In American terms I call this the 7-11/Safeway/Costco model. If you want $5 of groceries you go to a nearby small store and don't mind a high markup; if you want $500 of groceries then you drive 20 miles to a giant store with low markup. So the idea is that the variability of grocery store sizes is caused by the variability of customers purchase amounts. Here's my math model.

Take a N-by-N square grid (think of each node v representing a group of households); maybe N = 32 will be OK but "the larger N the better". Fix a function f(1), f(2), .. f(500) [in fact use a smaller number of values, say 16 instead of 500, but again the more the better]. From each node v, and for each i between 1 and 500, there are (proportional to) f(i) households at vertex v who buy exactly $i of groceries. So the total amount of groceries bought by a node is the sum \sum_i (i \times f(i)) and it's convenient to normalize f( ) to make this become 1 unit of money. The $i represents wholesale price.

At some (but not all) nodes there is a grocery store, and each grocery store has a markup, which is a real number between 0 and 1. (So 0.2 represents a 20% markup). Imagine the number of stores as say 1/10 or 1/30 of the number of nodes.

Consider someone at node v who wants to buy $i worth of groceries. If they go a particular store, their "extra cost" (above wholesale) is (a \times distance-to-store) + (i \times markup-at-store) where "a" is a fixed parameter measuring travel cost.

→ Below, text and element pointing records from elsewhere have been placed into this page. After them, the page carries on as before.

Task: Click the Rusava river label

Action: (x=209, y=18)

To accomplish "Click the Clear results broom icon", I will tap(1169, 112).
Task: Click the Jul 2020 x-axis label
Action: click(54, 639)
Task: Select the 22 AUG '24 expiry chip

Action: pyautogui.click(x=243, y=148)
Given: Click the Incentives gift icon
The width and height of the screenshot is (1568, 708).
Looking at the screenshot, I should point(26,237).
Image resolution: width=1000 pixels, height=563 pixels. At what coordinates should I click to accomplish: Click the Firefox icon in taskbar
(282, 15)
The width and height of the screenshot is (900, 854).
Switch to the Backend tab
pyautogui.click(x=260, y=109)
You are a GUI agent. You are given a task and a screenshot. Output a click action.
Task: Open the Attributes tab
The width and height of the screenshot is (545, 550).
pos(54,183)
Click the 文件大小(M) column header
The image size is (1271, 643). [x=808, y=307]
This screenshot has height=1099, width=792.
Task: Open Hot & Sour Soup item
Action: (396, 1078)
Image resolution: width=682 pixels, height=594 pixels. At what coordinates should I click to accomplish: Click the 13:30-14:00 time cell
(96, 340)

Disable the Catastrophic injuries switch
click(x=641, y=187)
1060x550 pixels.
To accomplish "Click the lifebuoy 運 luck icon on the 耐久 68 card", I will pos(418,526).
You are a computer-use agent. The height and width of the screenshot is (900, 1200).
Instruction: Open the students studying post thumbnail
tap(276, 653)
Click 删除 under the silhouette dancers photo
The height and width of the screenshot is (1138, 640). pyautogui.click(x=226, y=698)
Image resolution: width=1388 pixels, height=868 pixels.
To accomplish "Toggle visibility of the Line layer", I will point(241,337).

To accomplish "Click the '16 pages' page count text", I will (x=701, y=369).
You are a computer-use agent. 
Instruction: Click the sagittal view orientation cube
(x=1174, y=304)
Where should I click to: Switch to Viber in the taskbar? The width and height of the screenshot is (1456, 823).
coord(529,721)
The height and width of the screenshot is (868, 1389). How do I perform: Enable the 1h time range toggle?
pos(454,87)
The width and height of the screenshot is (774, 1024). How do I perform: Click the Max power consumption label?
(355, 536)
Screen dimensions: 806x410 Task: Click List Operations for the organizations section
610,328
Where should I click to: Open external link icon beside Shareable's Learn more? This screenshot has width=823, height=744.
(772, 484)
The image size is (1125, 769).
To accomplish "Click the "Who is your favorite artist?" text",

So the customer chooses the store which minimizes this "extra cost".

Intuitively, from the viewpoint of a store we have: (if markup is relatively high): only customers living nearby and spending small $ amounts (if markup is relatively low): all nearby customers, and more distant customers spending large $ amounts.

For any given "configuration" of locations of stores; markup at each store each store gets some total dollar amount "s" of sales. The total dollar amount of sales for all stores combined is fixed at N^2 units.

This is a "static" picture; we now want to make a "dynamic" version where the configuration will change with time. Fix a function c(s) representing the break-even markup for a store. For instance c(s) = s^{-1/2}. So a store with markup "m" and sales "s" makes a profit s \times (m - c(s)) which if negative represents a loss.

From time to time, a store will change its markup, by calculating its profit for each possible markup and choosing the markup which maximizes profit. Implement this idea in our simulation by, at each step, choosing a store at random to change markup.

We also want rules for stores closing or opening. Details not important, but for instance

- after changing markup as above, if store is making a loss, we close the store with probability proportional to loss.
- every k steps we choose a node at random and open a store there if the optimal markup makes a profit.

That's the idea of the model. In writing code, the issue is maintaining a data structure. Basically, for each node we need to track: closest store; next closest store with lower markup; next closest store with lower markup;..., because these are the only possible stores for a customer at that node.

Couldn't do this in Fortran in an afternoon!

- Grid size. City grid size. Default 20.
- Purchases.
Distribution of purchase amounts at each node. A list of frequencies.
"5 0 2" denotes 5 purchases at $1, no purchases at $2, and 2 purchases at
$3. Remember to key ENTER after editing
this field.
- Seed. The random number generator (RNG) seed for the simulation. Default 0.
- Travel. Travel cost coefficient. Default 0.1.
- Break-even. Break-even markup coefficent. Default 1.0.
- Opening rate. Weekly probability of opening a new store. Default 0.5.
- Closing rate. Weekly probability of closing a loss-making store. Default 0.5.
- Markup min.
- Markup max.
- Markup step. The range of discrete values of store markup over which store profit is optimised. Default is from 0.0 to 1.0 in steps of 0.1.
- Logging. Tick here for voluminous event logging to the Java console. Default Off.

Click on the Start button to start/resume the simulation running. Click on Stop to pause. Click on Step to advance simulation by a single week. Click on the New Model button to create a new simulation with the given size, purchase distribution, and RNG seed.

As the simulation runs the weekly profit at each store is displayed as a blob on the city grid, with area proportional to profit. Stores with zero sales, giving rise to a singularity in the break-even markup function, are displayed as small white dots.